Problem requirements
As soon as the line containing "Shoe Cream 50 ml (321, 1472)" appears in the material below, start returning lines exactly, and end with the line containing "Legal guarantee (141, 1962)".

Extracted data

Start of Block

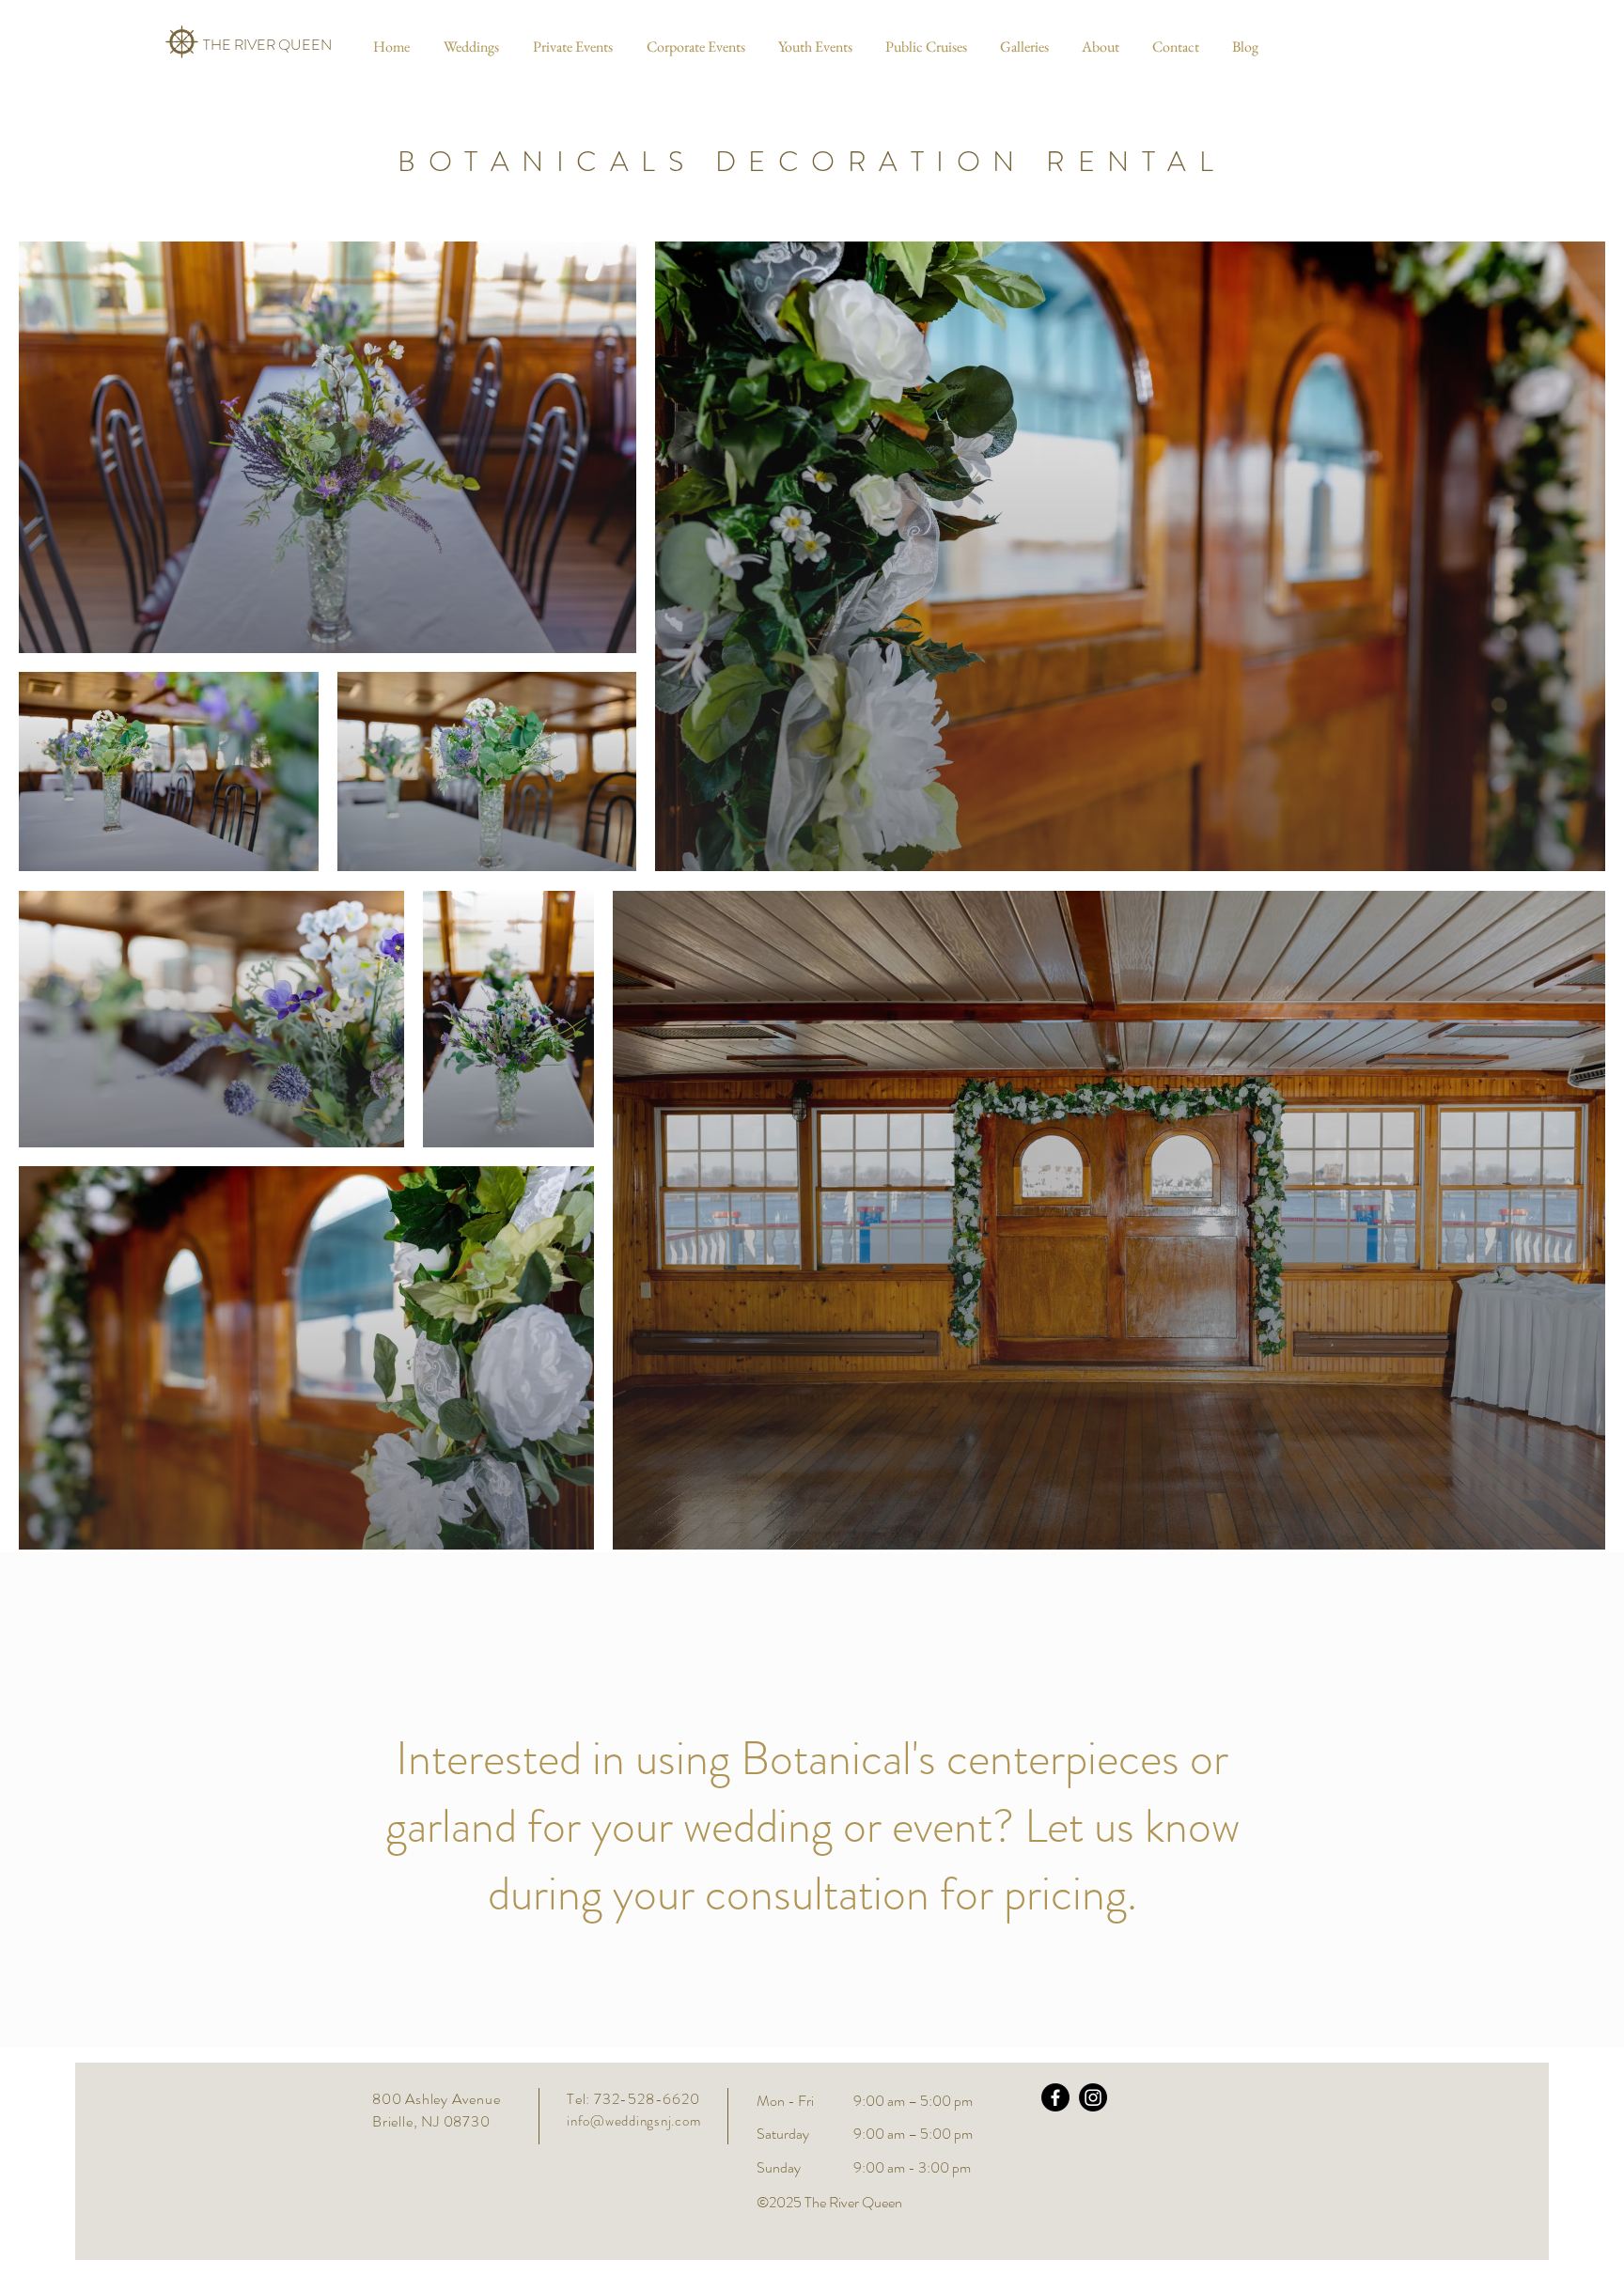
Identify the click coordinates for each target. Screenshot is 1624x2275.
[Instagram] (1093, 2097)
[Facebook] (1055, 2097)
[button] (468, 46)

End of Block
Start of Block

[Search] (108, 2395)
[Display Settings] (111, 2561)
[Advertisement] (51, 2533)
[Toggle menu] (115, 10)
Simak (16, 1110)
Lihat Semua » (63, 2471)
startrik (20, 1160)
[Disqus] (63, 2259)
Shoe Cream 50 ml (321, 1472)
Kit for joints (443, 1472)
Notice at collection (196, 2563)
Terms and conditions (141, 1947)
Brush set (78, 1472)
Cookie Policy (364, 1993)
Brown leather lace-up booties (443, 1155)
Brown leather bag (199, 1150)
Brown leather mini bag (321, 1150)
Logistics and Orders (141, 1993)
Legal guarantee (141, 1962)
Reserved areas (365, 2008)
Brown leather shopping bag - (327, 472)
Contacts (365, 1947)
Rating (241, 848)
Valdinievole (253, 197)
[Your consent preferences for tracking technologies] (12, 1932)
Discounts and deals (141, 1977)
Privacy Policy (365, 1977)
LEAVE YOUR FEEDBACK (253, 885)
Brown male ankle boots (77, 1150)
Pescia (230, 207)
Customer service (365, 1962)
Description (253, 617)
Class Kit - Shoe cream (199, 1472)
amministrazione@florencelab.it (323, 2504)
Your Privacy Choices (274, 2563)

End of Block

Solution for this problem
Shoe Cream 50 ml (321, 1472)
Kit for joints (443, 1472)
Notice at collection (196, 2563)
Terms and conditions (141, 1947)
Brush set (78, 1472)
Cookie Policy (364, 1993)
Brown leather lace-up booties (443, 1155)
Brown leather bag (199, 1150)
Brown leather mini bag (321, 1150)
Logistics and Orders (141, 1993)
Legal guarantee (141, 1962)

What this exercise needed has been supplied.